Mega Sharehoster: Security researchers actually decrypt protected data

Security researchers from ETH (Swiss Federal Institute of Technology) in Zurich have discovered errors in the end-to-end encryption of the Mega stock hoster. By exploiting the vulnerabilities, the operator or attacker could, under certain conditions, view encrypted files.

In reality, end-to-end encryption should ensure that only the rightful owner can decrypt his files. Neither can the operator read the plaintext via its infrastructure, and even attackers are blocked, if the necessary cryptographic operations are implemented correctly.

On one website, security researchers claim that this is not the case with Mega. The bug lies in a problematic cryptographic implementation. In a statement, Mega claims that it has at least partially solved the problem. More patches will follow. There have been no such attacks so far.

Security researchers confirm that, for example, access to the private key is no longer possible using their method. According to them, however, suboptimal implementation remains, and the further attacks they have outlined could come through other avenues.

The mega-client derives the authentication and encryption keys from the user’s password. Among other things, the encryption key encrypts other keys, such as for the chat function and file access. To ensure access from multiple devices, the private key is encrypted on the mega servers.

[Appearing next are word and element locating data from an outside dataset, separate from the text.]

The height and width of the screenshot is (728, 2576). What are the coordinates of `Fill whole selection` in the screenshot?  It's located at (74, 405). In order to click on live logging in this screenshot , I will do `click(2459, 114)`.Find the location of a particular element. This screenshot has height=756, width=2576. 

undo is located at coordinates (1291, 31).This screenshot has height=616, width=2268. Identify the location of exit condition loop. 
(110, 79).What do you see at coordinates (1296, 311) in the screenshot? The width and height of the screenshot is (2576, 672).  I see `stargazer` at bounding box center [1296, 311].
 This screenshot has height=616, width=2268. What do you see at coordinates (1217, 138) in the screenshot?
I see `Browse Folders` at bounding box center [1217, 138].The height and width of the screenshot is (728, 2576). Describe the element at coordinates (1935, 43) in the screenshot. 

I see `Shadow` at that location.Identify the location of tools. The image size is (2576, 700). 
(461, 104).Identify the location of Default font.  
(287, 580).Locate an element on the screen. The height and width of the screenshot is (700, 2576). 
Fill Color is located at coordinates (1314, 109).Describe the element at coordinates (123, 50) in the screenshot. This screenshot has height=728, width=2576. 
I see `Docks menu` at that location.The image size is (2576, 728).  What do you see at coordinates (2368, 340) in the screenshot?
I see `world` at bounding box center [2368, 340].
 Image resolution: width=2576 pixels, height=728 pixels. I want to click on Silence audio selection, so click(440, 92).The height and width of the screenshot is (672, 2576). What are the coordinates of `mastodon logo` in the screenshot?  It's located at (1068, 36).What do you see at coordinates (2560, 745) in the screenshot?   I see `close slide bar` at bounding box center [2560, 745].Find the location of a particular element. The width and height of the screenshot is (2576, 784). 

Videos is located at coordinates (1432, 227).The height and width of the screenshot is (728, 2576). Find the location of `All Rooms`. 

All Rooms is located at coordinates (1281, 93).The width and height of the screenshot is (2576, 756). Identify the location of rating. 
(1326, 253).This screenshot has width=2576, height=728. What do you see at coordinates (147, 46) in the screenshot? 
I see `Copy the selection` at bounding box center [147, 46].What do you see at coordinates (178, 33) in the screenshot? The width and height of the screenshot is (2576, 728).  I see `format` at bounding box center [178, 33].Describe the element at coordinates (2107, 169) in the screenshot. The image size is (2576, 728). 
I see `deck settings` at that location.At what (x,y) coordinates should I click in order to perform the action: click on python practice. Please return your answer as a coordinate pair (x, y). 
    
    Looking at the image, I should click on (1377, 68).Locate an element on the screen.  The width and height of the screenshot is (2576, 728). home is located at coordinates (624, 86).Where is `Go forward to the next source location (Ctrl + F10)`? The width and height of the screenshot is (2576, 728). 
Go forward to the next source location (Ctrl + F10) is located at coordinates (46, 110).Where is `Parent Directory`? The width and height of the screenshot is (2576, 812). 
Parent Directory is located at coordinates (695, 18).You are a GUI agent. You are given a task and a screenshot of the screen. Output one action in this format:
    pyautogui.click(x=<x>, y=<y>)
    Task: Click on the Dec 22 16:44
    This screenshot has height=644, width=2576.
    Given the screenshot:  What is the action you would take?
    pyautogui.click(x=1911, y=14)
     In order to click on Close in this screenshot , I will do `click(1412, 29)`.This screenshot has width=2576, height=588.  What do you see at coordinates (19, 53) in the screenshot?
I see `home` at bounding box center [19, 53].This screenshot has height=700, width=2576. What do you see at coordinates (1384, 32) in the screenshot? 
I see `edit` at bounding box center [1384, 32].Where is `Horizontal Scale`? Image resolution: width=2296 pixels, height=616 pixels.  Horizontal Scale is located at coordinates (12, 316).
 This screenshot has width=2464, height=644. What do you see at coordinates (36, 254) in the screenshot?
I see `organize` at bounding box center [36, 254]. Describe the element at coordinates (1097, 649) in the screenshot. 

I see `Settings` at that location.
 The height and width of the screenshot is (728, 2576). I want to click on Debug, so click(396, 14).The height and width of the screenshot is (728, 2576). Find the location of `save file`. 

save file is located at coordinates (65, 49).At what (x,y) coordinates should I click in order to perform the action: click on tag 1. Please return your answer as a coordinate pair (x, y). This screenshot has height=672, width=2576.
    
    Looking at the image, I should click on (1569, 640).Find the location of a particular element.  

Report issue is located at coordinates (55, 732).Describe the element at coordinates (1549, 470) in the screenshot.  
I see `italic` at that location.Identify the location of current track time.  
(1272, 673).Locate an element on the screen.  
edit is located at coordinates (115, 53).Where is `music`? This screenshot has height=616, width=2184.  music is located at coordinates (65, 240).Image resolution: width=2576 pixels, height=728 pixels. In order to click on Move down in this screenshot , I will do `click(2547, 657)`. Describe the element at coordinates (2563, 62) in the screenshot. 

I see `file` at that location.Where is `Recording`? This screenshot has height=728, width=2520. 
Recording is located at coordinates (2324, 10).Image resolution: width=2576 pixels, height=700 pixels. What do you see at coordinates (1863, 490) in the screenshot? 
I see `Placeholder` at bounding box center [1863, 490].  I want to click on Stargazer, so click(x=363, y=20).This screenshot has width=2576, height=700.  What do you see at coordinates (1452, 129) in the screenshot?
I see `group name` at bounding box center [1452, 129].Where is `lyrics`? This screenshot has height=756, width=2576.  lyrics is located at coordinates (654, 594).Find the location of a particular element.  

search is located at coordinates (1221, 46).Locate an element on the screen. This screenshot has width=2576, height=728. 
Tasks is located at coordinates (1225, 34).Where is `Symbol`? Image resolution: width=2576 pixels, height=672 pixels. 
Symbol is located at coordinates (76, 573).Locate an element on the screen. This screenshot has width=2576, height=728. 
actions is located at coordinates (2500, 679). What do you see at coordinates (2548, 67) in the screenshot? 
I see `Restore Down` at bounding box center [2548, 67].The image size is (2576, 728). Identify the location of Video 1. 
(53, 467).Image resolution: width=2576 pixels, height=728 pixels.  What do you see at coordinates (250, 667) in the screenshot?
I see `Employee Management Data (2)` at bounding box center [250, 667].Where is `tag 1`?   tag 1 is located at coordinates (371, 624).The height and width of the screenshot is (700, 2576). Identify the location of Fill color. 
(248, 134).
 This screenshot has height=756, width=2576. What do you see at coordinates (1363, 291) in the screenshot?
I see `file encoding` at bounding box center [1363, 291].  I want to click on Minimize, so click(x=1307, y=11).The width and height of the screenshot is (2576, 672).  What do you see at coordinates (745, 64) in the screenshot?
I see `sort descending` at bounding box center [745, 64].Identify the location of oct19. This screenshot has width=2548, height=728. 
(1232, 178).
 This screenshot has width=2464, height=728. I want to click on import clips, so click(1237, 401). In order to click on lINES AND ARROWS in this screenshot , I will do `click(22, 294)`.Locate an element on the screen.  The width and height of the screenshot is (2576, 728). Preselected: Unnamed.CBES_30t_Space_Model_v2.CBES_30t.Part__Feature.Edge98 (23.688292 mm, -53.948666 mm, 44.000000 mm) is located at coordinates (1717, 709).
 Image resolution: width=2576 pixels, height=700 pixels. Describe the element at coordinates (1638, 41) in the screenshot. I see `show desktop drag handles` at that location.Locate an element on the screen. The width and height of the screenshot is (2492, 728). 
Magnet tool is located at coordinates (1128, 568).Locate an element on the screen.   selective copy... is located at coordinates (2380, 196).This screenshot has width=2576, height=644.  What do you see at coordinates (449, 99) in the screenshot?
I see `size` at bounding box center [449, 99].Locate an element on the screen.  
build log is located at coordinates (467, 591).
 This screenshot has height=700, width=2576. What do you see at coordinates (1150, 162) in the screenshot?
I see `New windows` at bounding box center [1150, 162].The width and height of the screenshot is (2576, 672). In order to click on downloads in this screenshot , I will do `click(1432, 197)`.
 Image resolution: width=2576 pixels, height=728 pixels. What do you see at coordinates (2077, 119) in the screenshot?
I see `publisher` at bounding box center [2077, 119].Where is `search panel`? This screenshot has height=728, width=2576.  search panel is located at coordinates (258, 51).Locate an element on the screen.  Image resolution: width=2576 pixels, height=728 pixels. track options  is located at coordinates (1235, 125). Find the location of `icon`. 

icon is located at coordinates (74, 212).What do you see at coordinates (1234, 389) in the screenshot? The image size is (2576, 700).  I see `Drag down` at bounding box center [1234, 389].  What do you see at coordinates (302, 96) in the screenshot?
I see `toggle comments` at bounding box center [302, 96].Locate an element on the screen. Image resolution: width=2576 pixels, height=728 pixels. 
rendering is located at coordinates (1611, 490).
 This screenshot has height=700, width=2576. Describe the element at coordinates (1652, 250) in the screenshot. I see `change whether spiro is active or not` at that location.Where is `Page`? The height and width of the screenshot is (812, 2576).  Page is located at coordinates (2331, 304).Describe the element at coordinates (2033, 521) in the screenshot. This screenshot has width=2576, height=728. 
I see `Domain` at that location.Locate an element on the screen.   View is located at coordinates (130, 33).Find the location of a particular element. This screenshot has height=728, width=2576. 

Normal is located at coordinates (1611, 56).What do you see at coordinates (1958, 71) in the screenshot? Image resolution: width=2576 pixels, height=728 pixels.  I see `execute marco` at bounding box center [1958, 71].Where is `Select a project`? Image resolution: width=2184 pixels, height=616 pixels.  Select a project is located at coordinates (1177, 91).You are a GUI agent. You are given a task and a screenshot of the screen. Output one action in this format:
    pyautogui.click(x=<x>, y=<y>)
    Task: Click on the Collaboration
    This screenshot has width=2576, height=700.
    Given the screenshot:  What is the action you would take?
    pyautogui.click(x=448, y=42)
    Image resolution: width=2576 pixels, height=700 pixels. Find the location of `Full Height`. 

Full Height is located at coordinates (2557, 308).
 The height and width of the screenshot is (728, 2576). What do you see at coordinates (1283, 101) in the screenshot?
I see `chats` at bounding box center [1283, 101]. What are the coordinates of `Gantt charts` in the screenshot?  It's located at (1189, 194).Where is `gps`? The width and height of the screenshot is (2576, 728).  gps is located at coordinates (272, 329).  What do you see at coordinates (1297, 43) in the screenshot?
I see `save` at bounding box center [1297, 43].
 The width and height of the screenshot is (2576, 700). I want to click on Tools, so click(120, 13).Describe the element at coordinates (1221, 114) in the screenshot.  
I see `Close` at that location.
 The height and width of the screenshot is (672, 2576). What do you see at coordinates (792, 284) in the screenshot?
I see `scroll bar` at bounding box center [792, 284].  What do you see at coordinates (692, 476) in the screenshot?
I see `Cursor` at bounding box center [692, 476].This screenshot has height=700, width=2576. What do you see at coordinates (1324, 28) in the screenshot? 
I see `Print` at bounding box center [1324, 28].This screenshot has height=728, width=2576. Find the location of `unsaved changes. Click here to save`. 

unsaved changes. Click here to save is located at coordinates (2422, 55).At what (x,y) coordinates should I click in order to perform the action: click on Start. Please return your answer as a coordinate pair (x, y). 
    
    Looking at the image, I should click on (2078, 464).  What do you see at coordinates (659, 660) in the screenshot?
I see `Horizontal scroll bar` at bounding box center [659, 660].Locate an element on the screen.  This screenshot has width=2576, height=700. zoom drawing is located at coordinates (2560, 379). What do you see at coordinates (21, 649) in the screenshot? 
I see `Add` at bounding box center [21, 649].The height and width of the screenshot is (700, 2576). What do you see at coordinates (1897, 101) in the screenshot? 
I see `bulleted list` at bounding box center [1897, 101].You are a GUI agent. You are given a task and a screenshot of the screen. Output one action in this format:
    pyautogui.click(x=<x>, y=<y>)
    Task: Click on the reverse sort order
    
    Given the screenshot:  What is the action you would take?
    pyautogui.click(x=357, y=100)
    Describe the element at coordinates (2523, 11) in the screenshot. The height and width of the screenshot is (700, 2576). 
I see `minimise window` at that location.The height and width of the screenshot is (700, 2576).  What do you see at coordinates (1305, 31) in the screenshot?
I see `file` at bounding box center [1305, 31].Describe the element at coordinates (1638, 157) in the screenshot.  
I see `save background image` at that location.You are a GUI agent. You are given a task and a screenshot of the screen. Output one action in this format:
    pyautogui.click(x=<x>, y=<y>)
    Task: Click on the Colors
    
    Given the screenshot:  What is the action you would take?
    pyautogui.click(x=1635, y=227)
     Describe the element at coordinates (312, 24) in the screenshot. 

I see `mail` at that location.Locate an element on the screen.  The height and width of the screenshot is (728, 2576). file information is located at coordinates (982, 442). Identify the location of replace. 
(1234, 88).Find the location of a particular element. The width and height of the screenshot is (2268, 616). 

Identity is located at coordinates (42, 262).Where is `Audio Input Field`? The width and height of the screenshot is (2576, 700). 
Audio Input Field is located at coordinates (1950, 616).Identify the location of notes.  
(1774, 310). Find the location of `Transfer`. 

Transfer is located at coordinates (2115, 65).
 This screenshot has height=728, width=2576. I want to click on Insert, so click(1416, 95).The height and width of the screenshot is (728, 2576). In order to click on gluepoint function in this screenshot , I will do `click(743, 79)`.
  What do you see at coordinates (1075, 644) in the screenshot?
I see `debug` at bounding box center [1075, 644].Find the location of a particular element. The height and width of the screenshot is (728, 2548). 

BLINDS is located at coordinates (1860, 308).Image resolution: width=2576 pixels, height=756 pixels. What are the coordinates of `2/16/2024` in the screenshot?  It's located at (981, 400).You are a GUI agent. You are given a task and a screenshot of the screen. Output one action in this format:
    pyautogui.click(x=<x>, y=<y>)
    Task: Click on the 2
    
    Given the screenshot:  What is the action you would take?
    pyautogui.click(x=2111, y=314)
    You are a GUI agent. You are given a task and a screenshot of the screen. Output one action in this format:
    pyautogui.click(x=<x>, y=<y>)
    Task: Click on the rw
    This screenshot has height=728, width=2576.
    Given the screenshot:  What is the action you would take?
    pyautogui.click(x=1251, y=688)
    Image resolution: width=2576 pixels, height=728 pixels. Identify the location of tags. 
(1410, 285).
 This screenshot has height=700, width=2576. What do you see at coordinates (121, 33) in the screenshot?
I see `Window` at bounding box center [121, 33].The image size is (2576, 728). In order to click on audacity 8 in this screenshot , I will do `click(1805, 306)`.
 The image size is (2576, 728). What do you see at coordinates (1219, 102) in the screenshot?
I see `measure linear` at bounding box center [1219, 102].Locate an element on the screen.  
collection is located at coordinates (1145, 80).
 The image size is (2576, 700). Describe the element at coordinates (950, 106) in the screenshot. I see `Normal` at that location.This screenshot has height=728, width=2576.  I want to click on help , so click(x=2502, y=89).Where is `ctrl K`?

Since the keys have no integrity protection, the security researchers said they intervened in a manipulative way. This allowed them to draw conclusions about prime numbers when exchanging session ID data. After 512 password login attempts, they were able to rebuild the private key bit by bit using an RSA key recovery attack.

In order to do this, however, you need to provide access to the mega server infrastructure. The operator could theoretically decrypt files or attackers in a man-in-the-middle location.

The operator or attacker could then access the information in the clear. It is also conceivable that attackers could manipulate files stored by users or even foist files infected with malicious code to victims who pass authenticity checks. In their detailed report, security researchers explain other attacks and outline possible attack scenarios.